═════ THE RECORDS ═════

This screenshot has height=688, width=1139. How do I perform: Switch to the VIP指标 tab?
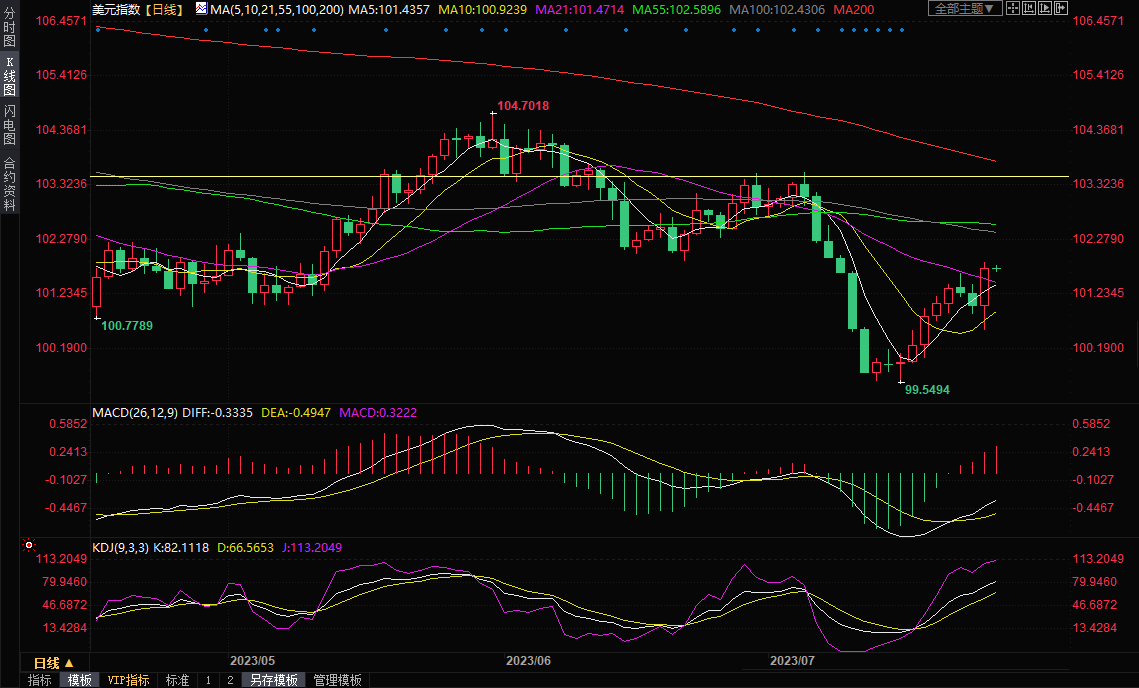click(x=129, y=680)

═════
═════ THE RECORDS ═════

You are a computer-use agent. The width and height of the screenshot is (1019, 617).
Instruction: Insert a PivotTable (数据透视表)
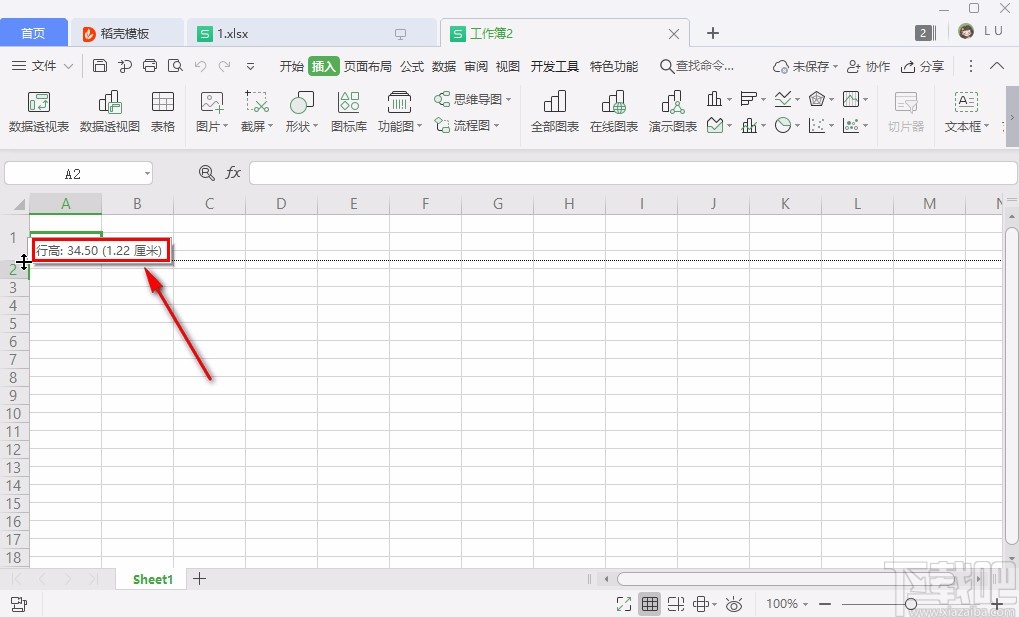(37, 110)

═════
═════ THE RECORDS ═════

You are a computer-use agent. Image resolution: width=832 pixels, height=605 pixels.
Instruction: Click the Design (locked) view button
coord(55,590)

═════

**ABOUT THIS TASK**
Look through the entries above and list every line containing "agent".

**EXERCISE OUTPUT**
You are a computer-use agent. The width and height of the screenshot is (1019, 617).
You are a computer-use agent. Image resolution: width=832 pixels, height=605 pixels.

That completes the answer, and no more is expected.